Syekh Ibrihim Al-Mabtuli r.a. menerangkan juga dalam kita kifayatul At-Qiya hal 108 : “Irfa’uu ashwatakum fidzdzikri ila antahshula lakum aljam’iyatu kal ‘arifiin.“ Artinya: “Keraskanlah suaramu didalam berdzikir, sehingga sampai menghasilkan al jam’iyah (keteguhan hatimu) seperti orang-orang yang telah mengenal Allah”. Selanjutnya masih menurut beliau “Dan wajib bagi murid-murid yang masih di dalam tahap belajar menuju Allah, untuk mengangkat suaranya dalam berdzikir, sampai terbongkarlah hijab (yaitu penghalang yang akan menghalangi kita dekat kepada Allah, seperti sifat-sifat jelek manusia: iri, dengki, sombong, takabur,dll yang disumberkan oleh hati yang keras).

 

CARA BERDZIKIR DENGAN KERAS YANG DIAJARKAN ROSUL

Dalam hadits shohihnya, dari Yusuf Al-Kaorani : “Sesungguhnya Sayyidina ‘Ali r.a. telah bertanya pada Nabi Saw. : Wahai Rosulullah, tunjukkanlah kepadaku macam-macam thoriqot (jalan) yang paling dekat menuju Allah dan yang paling mudah bagi hamba-hamba-Nya dan yang paling utama di sisi Allah, maka Nabi Saw menjawab: wajiblah atas kamu mendawamkan dzikkrullah: Sayyidina ‘Ali r.a bertanya lagi: Bagaimana cara berdzikirnya ya Rosulallah? Maka Nabi menjawab: pejamkan kedua matamu, dan dengarkan (ucapan) dariku tiga kali, kemudian ucapkan olehmu tiga kali, dan aku akan mendengarkannya. Maka Nabi Saw. Mengucapkan LAA ILAAHA ILLALLAH tiga kali sambil memejamkan kedua matanya dan mengeraskan suaranya, sedangkan Sayyidina ‘Ali r.a mengucapkan LAA ILAAHA ILLALLAH tiga kali, sedangkan Nabi Saw memdengarkannya”. (Hadits dengan sanad sahih, dalam kitab Jami’ul Ushul Auliya)

 

Dalam kitab Tanwirul Quluub dijelaskan cara gerakan dzikir agar terjaga dari datangnya Syetan, merujuk Firman Allah dalam Al-Qur’an Surat Al’Arof ayat 17: “Demi Allah (kami Syetan) akan datang kepada manusia melalui arah depan, arah belakang, arah kanan dan arah kiri”. Ayat ini menunjukan arah datangnya syetan untuk menggoda manusia agar menjadi ingkar terhadap Allah.
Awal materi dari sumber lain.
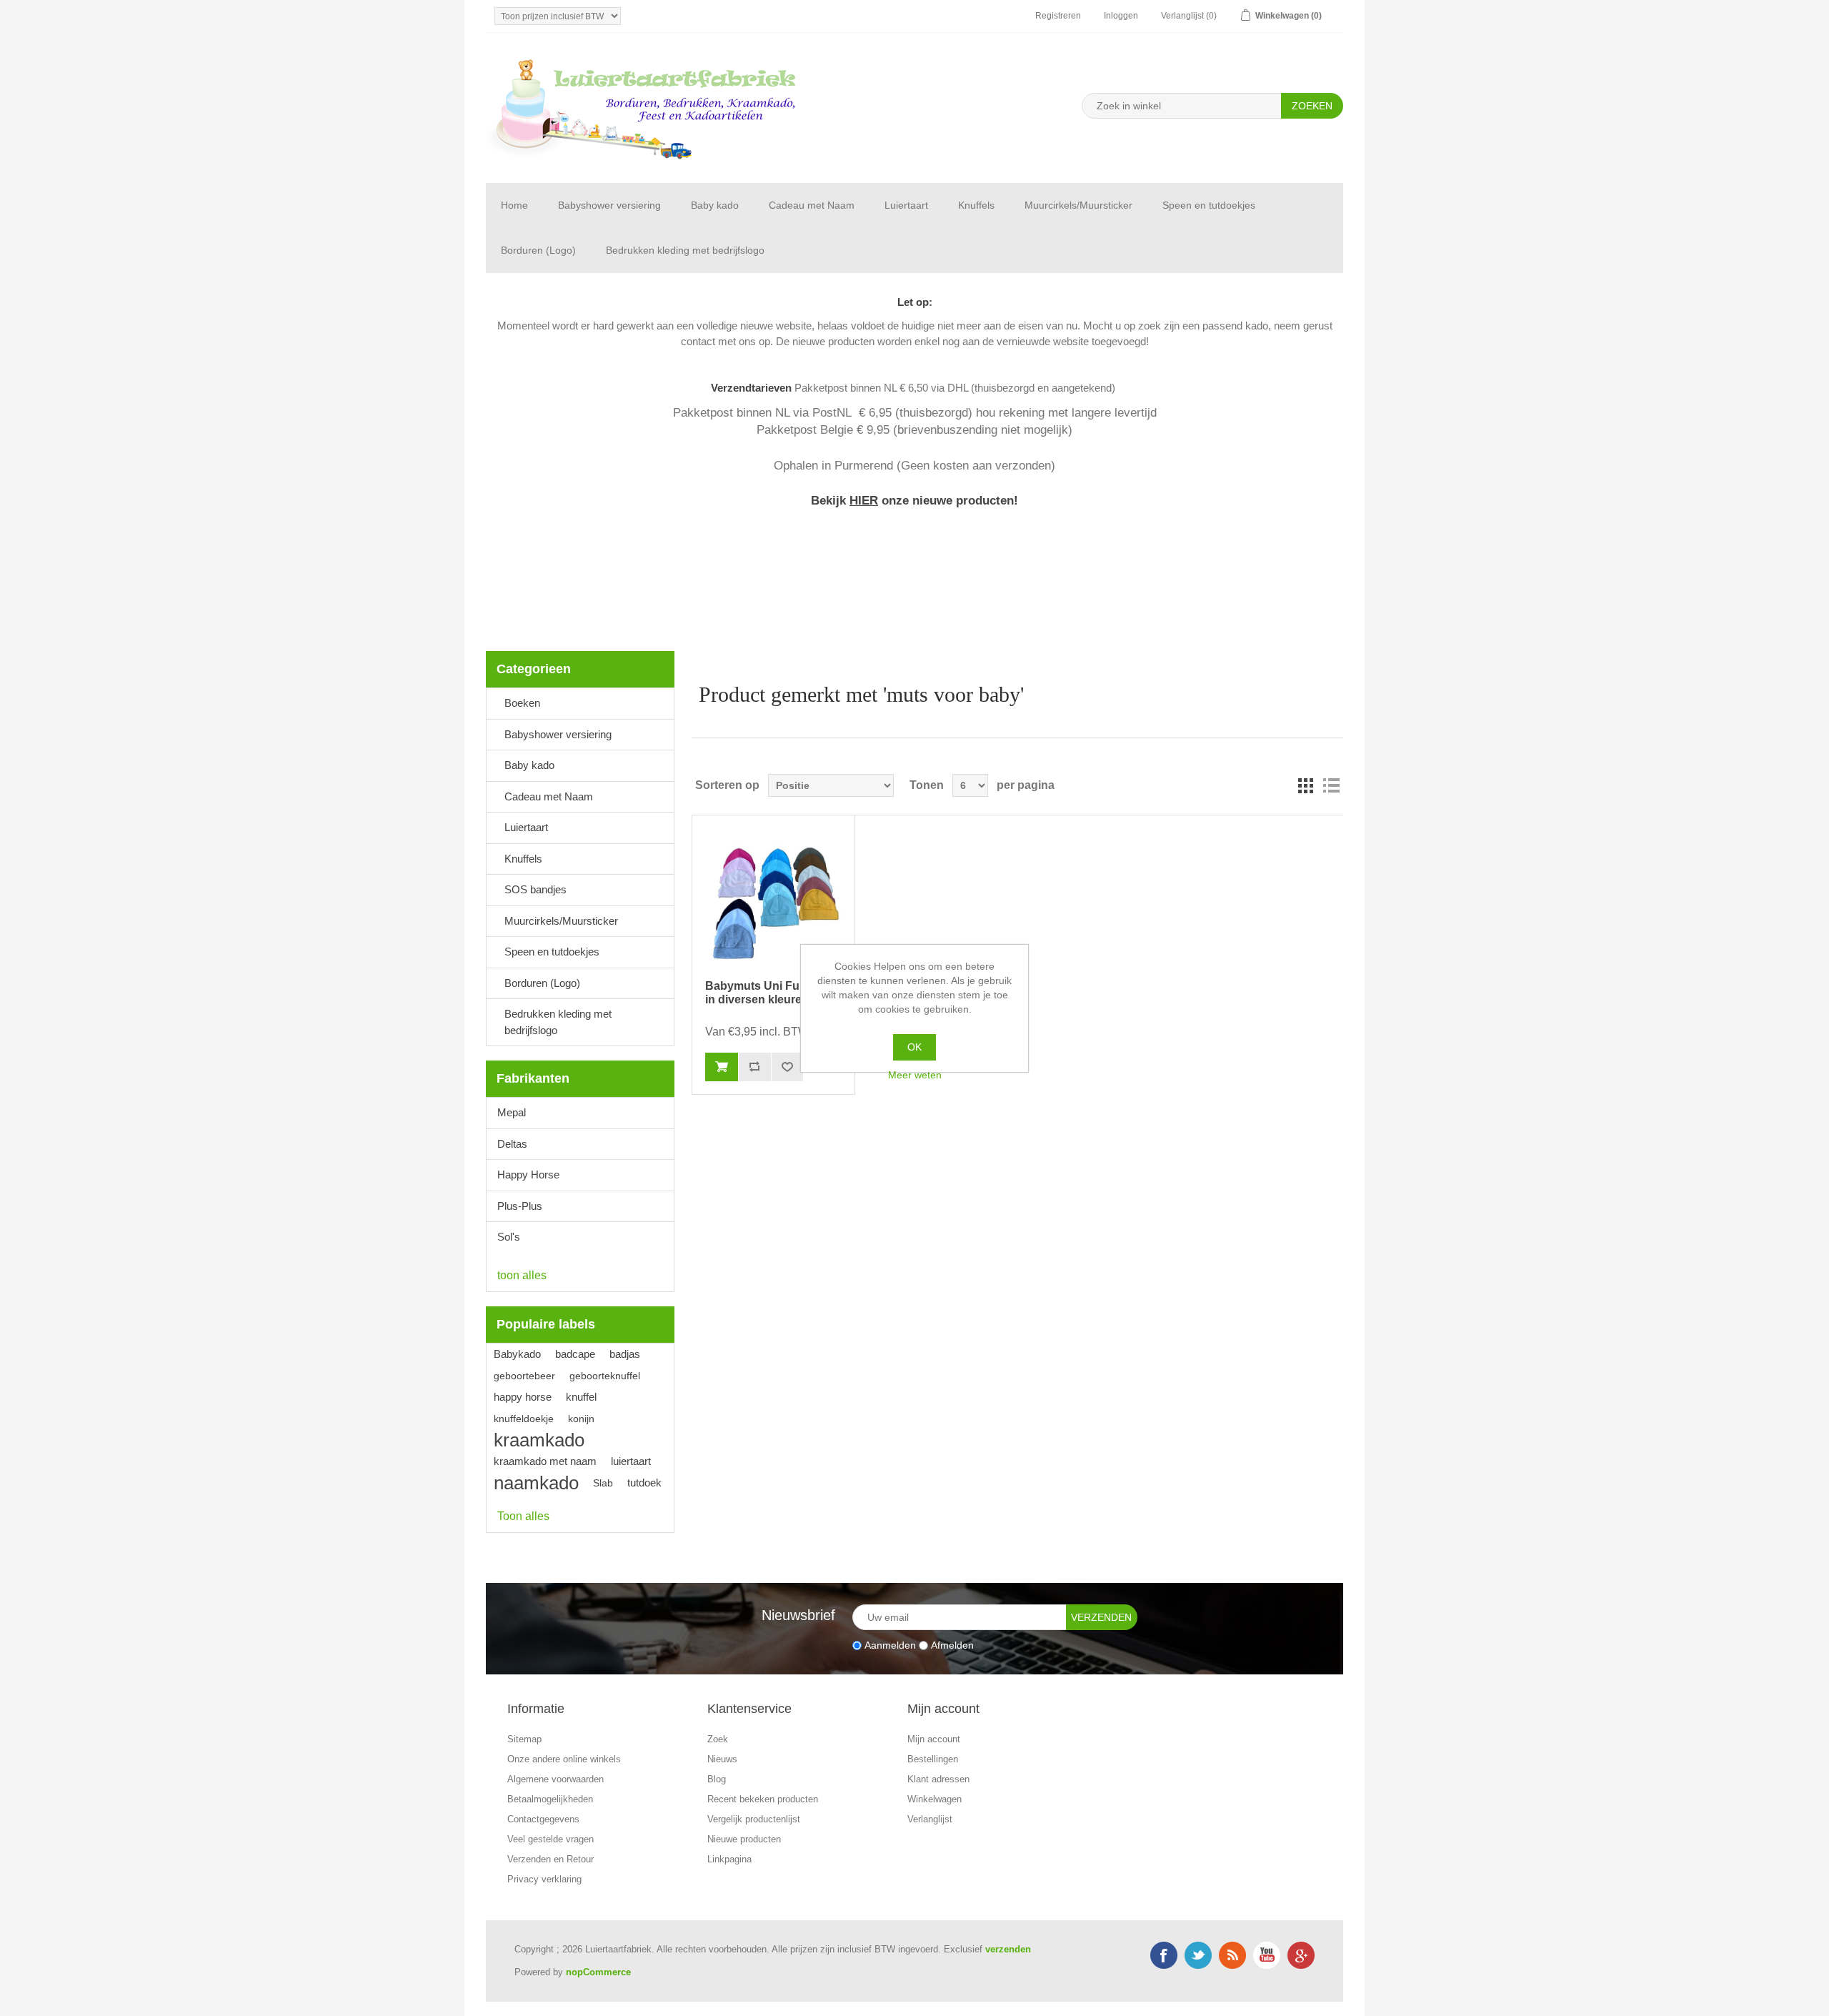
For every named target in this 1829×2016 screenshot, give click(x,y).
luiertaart (631, 1461)
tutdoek (644, 1482)
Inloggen (1121, 16)
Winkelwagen (934, 1799)
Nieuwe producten (744, 1839)
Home (514, 205)
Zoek (717, 1739)
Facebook (1163, 1955)
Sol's (508, 1237)
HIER (863, 500)
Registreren (1058, 16)
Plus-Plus (519, 1206)
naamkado (536, 1483)
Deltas (512, 1144)
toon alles (522, 1275)
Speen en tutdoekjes (1208, 205)
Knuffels (976, 205)
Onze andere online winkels (564, 1759)
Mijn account (933, 1739)
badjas (624, 1354)
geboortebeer (524, 1375)
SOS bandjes (535, 889)
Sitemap (524, 1739)
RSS (1232, 1955)
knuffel (581, 1397)
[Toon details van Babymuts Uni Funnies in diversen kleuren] (773, 897)
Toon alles (523, 1516)
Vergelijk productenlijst (753, 1819)
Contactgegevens (543, 1819)
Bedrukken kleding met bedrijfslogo (685, 250)
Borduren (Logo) (538, 250)
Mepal (511, 1112)
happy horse (523, 1397)
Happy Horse (528, 1174)
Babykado (517, 1354)
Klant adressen (938, 1779)
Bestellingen (932, 1759)
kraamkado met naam (545, 1461)
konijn (581, 1418)
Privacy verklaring (544, 1879)
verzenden (1008, 1949)
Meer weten (915, 1075)
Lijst (1331, 785)
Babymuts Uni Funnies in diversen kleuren (767, 992)
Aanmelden (890, 1645)
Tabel (1305, 785)
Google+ (1301, 1955)
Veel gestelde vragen (550, 1839)
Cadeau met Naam (811, 205)
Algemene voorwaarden (555, 1779)
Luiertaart (906, 205)
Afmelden (952, 1645)
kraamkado (539, 1440)
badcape (575, 1354)
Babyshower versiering (609, 205)
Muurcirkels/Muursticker (1078, 205)
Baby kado (715, 205)
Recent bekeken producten (762, 1799)
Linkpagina (729, 1859)
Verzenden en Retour (550, 1859)
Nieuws (722, 1759)
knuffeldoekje (524, 1418)
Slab (603, 1483)
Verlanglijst (929, 1819)
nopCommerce (598, 1972)
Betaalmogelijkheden (550, 1799)
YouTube (1266, 1955)
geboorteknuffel (604, 1375)
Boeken (522, 703)
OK (914, 1047)
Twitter (1198, 1955)
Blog (716, 1779)
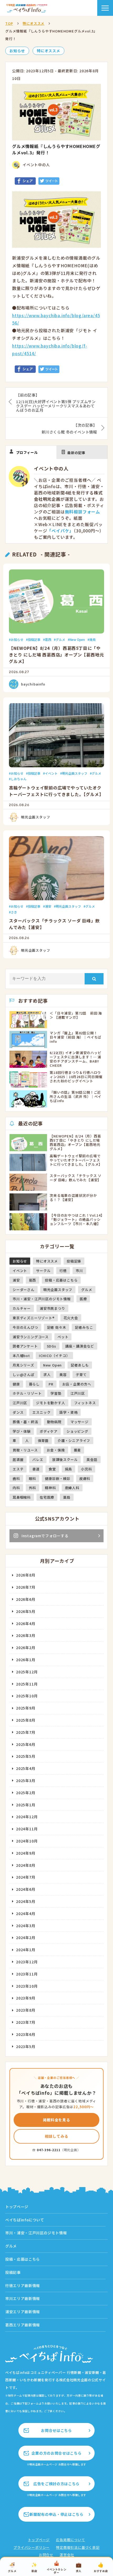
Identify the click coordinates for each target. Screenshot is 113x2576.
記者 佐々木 (56, 1327)
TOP (9, 23)
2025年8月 (25, 1720)
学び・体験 (22, 1431)
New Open (77, 639)
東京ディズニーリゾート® (34, 1317)
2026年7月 (25, 1587)
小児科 (86, 1469)
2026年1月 (25, 1659)
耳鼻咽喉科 (22, 1497)
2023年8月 (25, 2010)
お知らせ (17, 50)
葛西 (48, 639)
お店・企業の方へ (76, 1384)
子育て (81, 1374)
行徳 (63, 1270)
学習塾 (55, 1393)
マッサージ (79, 1421)
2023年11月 (27, 1974)
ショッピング (77, 1431)
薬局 (66, 1497)
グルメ (60, 639)
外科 (32, 1487)
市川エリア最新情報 (22, 2298)
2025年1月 (25, 1804)
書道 (36, 1469)
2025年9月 (25, 1708)
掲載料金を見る (56, 2119)
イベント (51, 773)
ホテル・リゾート (27, 1393)
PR (51, 1384)
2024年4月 (25, 1913)
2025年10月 (27, 1695)
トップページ (16, 2206)
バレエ (37, 1459)
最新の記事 (76, 452)
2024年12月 (27, 1816)
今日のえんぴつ (25, 1327)
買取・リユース (25, 1450)
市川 (79, 1270)
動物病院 (54, 1421)
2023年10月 (27, 1986)
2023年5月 (25, 2046)
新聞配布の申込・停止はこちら (56, 2514)
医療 (83, 1298)
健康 (16, 1384)
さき (14, 912)
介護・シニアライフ (74, 1440)
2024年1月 (25, 1949)
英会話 (91, 1459)
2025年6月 (25, 1744)
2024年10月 (27, 1841)
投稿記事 (34, 639)
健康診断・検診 (57, 1478)
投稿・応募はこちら (61, 1280)
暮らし (34, 1384)
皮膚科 (84, 1478)
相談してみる (56, 2136)
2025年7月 (25, 1732)
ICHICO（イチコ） (54, 1355)
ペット (63, 1336)
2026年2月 (25, 1647)
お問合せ (46, 2554)
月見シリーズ (23, 1365)
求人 (47, 1374)
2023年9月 (25, 1998)
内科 (16, 1487)
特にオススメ (33, 23)
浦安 (48, 906)
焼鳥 (92, 639)
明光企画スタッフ (74, 773)
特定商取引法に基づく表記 (78, 2547)
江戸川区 (77, 1393)
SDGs (51, 1346)
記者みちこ (84, 1327)
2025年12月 (27, 1671)
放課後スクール (65, 1459)
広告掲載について (70, 2539)
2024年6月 (25, 1889)
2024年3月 (25, 1925)
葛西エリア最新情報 (22, 2324)
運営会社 (67, 2554)
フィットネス (85, 1402)
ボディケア (49, 1431)
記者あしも (80, 1365)
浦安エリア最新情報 (22, 2311)
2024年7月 (25, 1877)
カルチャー (22, 1308)
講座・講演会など (79, 1346)
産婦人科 (72, 1487)
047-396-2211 (48, 2150)
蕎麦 (77, 1450)
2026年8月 (25, 1575)
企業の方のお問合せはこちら (56, 2453)
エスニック (41, 1412)
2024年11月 (27, 1828)
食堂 (52, 1469)
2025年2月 (25, 1792)
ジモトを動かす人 (50, 1402)
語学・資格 (68, 1412)
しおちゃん (19, 779)
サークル (43, 1270)
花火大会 (71, 1317)
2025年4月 (25, 1768)
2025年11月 (27, 1684)
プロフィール (27, 452)
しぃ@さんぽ (23, 1374)
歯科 (16, 1478)
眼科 (32, 1478)
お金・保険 (56, 1450)
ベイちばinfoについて (24, 2219)
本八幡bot (21, 1355)
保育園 (43, 1440)
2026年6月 (25, 1599)
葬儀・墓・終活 (25, 1421)
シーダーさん (23, 1289)
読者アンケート (25, 1346)
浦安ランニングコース (31, 1336)
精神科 (50, 1487)
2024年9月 (25, 1853)
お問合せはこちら (56, 2430)
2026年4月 (25, 1623)
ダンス (18, 1412)
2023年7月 (25, 2022)
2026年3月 (25, 1635)
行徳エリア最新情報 (22, 2285)
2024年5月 (25, 1901)
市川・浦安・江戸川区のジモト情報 (42, 1298)
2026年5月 (25, 1611)
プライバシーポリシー (31, 2547)
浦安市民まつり (52, 1308)
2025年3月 (25, 1780)
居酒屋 (18, 1459)
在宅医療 (47, 1497)
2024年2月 (25, 1937)
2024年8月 (25, 1865)
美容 (63, 1374)
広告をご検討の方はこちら (56, 2483)
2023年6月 (25, 2034)
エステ (18, 1469)
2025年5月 (25, 1756)
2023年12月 (27, 1961)
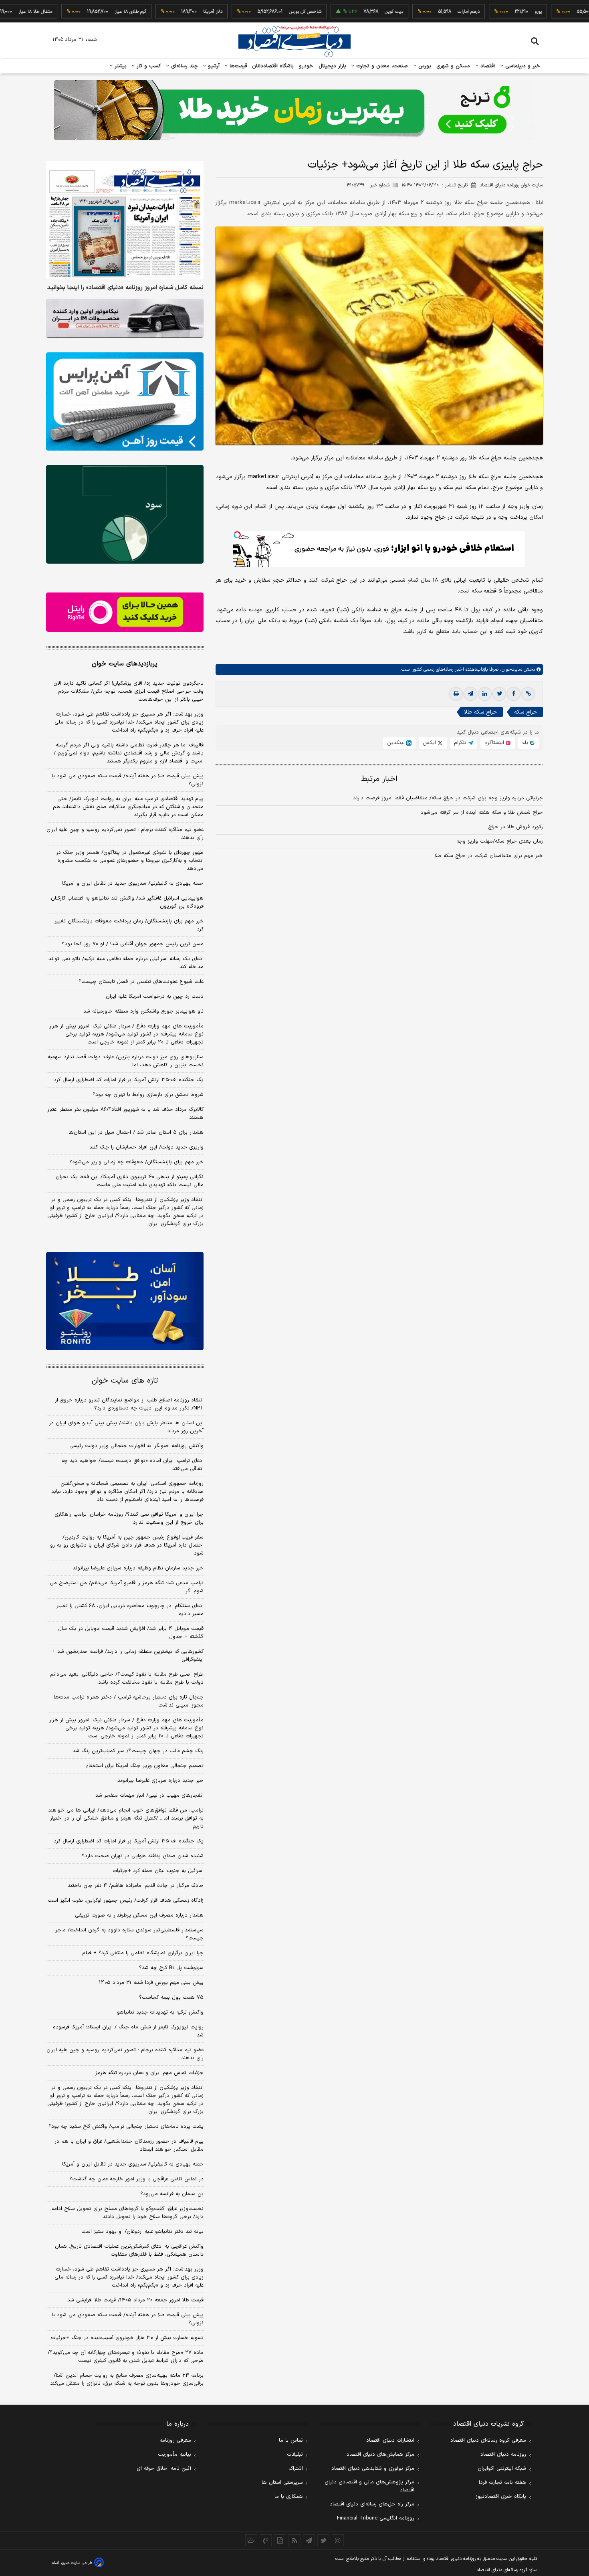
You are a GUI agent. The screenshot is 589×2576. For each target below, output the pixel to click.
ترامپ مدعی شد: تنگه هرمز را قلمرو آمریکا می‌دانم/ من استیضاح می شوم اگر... (127, 1587)
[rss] (294, 2540)
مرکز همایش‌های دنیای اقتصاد (380, 2455)
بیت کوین (336, 11)
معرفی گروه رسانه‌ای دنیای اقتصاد (488, 2440)
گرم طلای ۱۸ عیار (73, 11)
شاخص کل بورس (247, 11)
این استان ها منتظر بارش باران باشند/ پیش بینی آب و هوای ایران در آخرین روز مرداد (126, 1427)
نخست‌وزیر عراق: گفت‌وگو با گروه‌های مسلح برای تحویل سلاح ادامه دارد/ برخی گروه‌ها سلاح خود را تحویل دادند (127, 2213)
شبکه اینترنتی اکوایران (502, 2469)
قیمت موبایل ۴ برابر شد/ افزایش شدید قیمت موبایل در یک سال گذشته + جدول (131, 1633)
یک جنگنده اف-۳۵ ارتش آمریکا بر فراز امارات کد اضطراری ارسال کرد (129, 1080)
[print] (456, 693)
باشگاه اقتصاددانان (273, 66)
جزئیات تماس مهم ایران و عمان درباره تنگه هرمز (149, 2073)
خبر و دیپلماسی (522, 66)
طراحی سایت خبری (76, 2563)
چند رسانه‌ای (183, 66)
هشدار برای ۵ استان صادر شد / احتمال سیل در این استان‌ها (136, 1132)
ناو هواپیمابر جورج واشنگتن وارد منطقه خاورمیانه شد (143, 1011)
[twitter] (499, 693)
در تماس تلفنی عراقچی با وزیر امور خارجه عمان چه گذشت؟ (136, 2179)
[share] (280, 2540)
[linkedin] (484, 693)
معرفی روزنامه (175, 2440)
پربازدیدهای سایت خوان (124, 664)
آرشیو (213, 66)
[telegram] (470, 693)
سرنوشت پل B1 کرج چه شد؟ (171, 1968)
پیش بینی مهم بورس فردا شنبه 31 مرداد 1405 (151, 1983)
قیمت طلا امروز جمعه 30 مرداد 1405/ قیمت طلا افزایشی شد (135, 2300)
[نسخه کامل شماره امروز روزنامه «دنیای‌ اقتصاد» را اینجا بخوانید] (125, 220)
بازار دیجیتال (332, 66)
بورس (424, 66)
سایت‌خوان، (510, 669)
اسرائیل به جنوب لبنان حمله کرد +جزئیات (158, 1871)
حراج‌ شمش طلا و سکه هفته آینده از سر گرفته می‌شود (482, 813)
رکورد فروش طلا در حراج (515, 827)
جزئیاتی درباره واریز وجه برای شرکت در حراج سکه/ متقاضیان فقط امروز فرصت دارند (448, 798)
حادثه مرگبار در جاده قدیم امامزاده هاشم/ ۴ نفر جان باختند (136, 1886)
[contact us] (266, 2540)
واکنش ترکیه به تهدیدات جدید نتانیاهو (160, 2012)
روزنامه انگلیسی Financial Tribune (375, 2518)
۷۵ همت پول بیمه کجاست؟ (171, 1998)
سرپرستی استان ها (282, 2483)
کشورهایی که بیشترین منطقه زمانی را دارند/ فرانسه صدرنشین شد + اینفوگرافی (128, 1656)
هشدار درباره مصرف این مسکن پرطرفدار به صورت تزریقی (139, 1915)
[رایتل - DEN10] (125, 612)
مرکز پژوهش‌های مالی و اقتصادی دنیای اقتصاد (369, 2486)
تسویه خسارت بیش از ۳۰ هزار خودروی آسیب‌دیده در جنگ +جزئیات (127, 2338)
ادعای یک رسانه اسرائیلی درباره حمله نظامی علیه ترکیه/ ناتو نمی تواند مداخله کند (126, 963)
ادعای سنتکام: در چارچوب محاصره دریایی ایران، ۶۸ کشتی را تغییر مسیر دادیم (130, 1610)
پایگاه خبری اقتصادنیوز (501, 2497)
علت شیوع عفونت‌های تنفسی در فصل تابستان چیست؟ (141, 982)
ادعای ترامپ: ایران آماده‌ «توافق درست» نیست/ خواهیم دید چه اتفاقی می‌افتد (132, 1465)
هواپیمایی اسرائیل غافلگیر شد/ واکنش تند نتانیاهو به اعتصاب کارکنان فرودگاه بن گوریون (127, 902)
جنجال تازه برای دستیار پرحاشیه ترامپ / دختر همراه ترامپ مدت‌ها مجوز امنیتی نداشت (129, 1701)
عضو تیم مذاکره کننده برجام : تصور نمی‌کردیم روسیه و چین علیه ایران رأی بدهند (125, 834)
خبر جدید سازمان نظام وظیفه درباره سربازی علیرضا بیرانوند (138, 1568)
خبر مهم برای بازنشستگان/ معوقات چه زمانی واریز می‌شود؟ (136, 1162)
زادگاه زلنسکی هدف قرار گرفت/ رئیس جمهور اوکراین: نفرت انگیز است (126, 1901)
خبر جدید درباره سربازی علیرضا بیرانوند (160, 1781)
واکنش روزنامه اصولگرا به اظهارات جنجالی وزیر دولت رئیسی (136, 1446)
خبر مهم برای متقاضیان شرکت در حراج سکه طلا (489, 856)
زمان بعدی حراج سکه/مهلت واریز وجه (499, 841)
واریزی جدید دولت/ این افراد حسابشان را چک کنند (146, 1147)
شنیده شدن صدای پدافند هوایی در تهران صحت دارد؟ (143, 1856)
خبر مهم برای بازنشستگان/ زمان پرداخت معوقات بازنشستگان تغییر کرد (129, 925)
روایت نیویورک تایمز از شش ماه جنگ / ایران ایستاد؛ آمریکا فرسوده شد (128, 2031)
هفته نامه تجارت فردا (502, 2483)
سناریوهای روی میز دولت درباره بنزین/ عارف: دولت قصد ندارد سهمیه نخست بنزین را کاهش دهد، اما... (126, 1061)
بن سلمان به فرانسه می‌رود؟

Jelas, sasarannya manusia melalui empat arah; 1. Depan 2.Belakang 3.Kanan 4.Kiri.Maka, dzikirnya pun harus menutup empat arah. Dalam kitab Tanwirul Qulub: ucapkan kalimat “LAA” dengan diarahkan dari bawah pusat tarik sampai otak hal ini untuk menutup pintu syetan yang datang dari arah depan dan belakang. Adapun ditarik kalimat itu ke otak karena syetan mengganggu otak/pikiran kita sehingga banyak pikiran kotor atau selalu suuddzon. Dan “ILAA” dengan diarahkan ke susu kanan atas, dan kalimat “HA” diarahkan ke arah susu kanan bagian bawah adapun ini untuk menutup pintu syetan yang datang dari arah kanan. Dan “ILLALLAH” diarahkan ke susu kiri yang bagian atas serta bawahnya, hal ini untuk menutup pintu syetan yang datangnya dari arah kiri, namun lapadz jalalah yaitu lapadz “ALLAAH”nya diarahkan dengan agak keras ke susu kiri bagian bawah sekitar dua jari, karena disanalah letaknya jantung atau hati (keras bagaikan batu) sebagaimana pendapat Imam Al-ghozali.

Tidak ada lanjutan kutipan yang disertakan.